W zakładce ANALIZY znajdziecie informacje i kontakt odnośnie robienia przeze mnie analiz kolorystycznych.
Podobne wpisy:
Typy urody jak krajobrazy – 1, 2, 3.
Typy urody jak kwiaty
Typy urody jak filmy – 1, 2, 3.
Typy urody jak wnętrza – 1, 2, 3.
O, matko! Ale smakowite :) a miałam dzisiaj nie jeść nic słodkiego. Nic z tego :D
I teraz się będę winna czuła… Mam nadzieję, że jednak nie zjesz :)
Najbardziej do mnie przemawia zgaszone lato i intensywna zima (czyli ja!)
podoba mi się takie zestawienie :D
Te typy mają ze sobą wiele wspólnego, więc super, że estetycznie podobają Ci się razem.
Przepiękne kolaże, jak zwykle. Jako intensywna zima też zwykle lubię zestawienia zgaszonego lata, szczególnie lubię takie kolory we wnętrzach, bo na sobie jednak zwykle mam ciemności.
Mario, czy możesz rozwinąć tę myśl? Zaintrygowałaś mnie, bo zawsze Zgaszone Lato wydawało mi się stać w zupełnej opozycji do Intensywnej Zimy. Osobiście bardzo lubię wyraziste kolory, a jednak „powinnam” iść w stronę przygaszonych:D Czy tylko chłód uznajesz za wspólną cechę w tych typach?
Intensywna zima jest dramatyczniejszą wersją stonowanego lata. Weź kolory intensywnej zimy, dodaj do nich troszkę szarości – nałóż na nie trochę mgiełki i masz kolory stonowanego lata.
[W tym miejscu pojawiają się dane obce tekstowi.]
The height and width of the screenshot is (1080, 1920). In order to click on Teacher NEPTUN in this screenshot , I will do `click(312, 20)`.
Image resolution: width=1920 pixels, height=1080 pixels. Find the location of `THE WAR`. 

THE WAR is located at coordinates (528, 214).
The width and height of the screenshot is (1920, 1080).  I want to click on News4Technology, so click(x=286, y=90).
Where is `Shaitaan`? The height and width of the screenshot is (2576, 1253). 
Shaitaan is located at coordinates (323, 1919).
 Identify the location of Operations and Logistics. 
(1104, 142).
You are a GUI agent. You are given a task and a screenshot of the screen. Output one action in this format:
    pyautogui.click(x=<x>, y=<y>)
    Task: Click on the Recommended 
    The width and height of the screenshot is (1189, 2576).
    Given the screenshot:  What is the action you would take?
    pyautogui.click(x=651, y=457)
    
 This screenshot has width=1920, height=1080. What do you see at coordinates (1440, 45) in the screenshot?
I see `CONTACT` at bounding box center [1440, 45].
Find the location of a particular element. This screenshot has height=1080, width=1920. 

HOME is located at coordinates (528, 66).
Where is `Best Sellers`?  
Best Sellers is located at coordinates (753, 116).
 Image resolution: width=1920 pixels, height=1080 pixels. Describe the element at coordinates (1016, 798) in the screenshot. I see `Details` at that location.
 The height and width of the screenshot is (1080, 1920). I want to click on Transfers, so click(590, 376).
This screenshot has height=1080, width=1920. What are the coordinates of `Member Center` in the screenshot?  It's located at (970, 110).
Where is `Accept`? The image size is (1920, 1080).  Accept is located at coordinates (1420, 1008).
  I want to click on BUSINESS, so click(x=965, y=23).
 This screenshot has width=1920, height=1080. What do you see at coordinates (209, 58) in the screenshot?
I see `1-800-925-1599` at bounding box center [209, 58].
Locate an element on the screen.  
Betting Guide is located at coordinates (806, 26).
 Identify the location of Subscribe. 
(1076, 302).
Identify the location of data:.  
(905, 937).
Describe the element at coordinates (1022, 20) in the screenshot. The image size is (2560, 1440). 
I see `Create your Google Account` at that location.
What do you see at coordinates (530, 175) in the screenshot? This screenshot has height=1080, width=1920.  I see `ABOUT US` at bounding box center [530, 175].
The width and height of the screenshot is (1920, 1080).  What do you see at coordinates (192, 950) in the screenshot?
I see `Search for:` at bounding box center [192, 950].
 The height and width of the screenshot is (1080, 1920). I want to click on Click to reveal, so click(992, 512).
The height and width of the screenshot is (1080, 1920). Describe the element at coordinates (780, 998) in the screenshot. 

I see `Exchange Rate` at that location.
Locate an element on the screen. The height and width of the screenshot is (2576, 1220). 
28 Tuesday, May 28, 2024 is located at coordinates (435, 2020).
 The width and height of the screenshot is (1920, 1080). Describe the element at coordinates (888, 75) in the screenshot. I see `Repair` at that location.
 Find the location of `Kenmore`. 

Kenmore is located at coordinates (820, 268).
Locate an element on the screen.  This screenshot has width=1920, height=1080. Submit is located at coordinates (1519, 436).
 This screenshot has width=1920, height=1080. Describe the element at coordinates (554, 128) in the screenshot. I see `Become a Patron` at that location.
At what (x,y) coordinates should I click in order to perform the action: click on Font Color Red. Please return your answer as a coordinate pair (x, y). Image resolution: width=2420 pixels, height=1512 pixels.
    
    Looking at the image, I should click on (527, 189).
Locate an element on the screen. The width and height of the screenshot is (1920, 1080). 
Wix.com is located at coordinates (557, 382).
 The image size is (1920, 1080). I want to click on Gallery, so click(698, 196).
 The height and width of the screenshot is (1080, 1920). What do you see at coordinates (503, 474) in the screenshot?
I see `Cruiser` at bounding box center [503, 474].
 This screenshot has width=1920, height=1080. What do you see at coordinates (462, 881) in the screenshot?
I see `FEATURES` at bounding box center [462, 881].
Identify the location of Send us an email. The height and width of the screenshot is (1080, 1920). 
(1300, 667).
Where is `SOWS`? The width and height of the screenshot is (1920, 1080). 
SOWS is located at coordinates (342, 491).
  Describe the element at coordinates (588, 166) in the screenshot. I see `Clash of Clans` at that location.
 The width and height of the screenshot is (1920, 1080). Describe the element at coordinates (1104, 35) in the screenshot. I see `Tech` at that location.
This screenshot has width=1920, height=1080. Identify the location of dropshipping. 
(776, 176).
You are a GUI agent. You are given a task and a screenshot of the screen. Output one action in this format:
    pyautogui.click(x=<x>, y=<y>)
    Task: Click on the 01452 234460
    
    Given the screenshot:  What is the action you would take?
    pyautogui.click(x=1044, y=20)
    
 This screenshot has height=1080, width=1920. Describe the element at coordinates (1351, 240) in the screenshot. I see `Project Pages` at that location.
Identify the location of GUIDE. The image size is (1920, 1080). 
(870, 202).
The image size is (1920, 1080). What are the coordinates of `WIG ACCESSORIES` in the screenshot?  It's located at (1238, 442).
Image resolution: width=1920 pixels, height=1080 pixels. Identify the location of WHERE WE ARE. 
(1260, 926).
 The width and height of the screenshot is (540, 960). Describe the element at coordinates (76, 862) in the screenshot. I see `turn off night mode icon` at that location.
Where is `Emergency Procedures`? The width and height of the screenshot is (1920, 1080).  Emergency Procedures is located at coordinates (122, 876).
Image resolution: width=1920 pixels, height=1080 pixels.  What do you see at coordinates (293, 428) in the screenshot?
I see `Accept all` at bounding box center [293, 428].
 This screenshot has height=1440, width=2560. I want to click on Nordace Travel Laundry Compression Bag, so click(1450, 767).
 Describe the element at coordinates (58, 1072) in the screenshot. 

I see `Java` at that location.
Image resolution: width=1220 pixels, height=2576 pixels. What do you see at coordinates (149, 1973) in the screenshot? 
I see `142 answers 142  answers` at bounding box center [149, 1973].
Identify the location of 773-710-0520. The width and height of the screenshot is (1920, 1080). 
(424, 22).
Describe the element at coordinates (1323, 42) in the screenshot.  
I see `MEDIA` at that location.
Intensywna zima będzie się dobrze czuła w najciemniejszych kolorach stonowanego lata, a stonowane lato będzie się czuło dobrze w najspokojniejszych kolorach intensywnej zimy :)
Podoba mi się!!! Dziękuję:)
Jaka feria barw, az glodna sie zrobilam ;) Ciekawe, ze akurat najmniej spodobal mi sie kolaz z „moimi” kolorami czystej zimy, ale moze to przez lososia, do ktorego ostatnio mam lekka awersje ;) Podobaja mi sie kolory prawdziwej zimy, a z kolazu stonowanej jesieni bije taki lad i harmonia!
Też jestem czystą zimą, ryby za bardzo nie lubię, więc średnio
mi się ten mój podoba. Ale ogólnie ciekawy pomysł.
A ja z kolei łososia w każdej postaci teraz jem, więc pewnie wskoczył tu za sprawą tego mojego lubienia :)
Mario, piękny wpis, jak zawsze :) Mam pytanie do Ciebie odnośnie typu Delikatne Lato. Czy możliwym jest, że ten typ ma brązowe włosy? Zostałam ostatnio sklasyfikowana jako Light Summer, choć moje włosy są brązowe. Otwieram Twojego bloga, widzę Cate Blanchett i opis nie pasujący do mnie w kwestii tych nieszczęsnych włosów. Dodam tylko, że jako dziecko miałam blond włosy w odcieniu lnu, z czasem ściemniały do średniego brązu. Co o tym myślisz? Pozdrawiam Cię serdecznie :)
Droga Anno, nie jestem Marią, ale jestem Jasnym Latem, które też w dzieciństwie miało bardzo jasne włosy, a teraz ma trochę ciemniejsze. Na słońcu płowieją i tworzą się na nich naturalne pasemka, a potem zimą pojawia się „odrost”. Z Cate Blanchett to w ogóle trudno się porównywać, choć daję głowę, że jej kolor też jest nieco „podrasowany”.
Nie chodziło mi o wygląd Cate sensu stricte, tylko o oprawę oczu. U mnie jest ciemna. Ostatnio próbuję wrócić do jaśniejszych włosów i nieskromnie powiem, całkiem nieźle wyglądam. Jednak ciemniejsze brwi chcę zachować, wygląda to wg mnie ciekawie. Okazuje się, że mogę ogólnie nosić blondy, nawet bardzo jasne (do takiego teraz dążę). I tak, masz rację co do pasemek. Miałam naturalne pasemka latem jako mała dziewczynka, dopóki nie zaczęłam męczyć moich włosów henną i innymi specyfikami. Pozdrawiam serdecznie, my jasne lata musimy trzymać się razem ;)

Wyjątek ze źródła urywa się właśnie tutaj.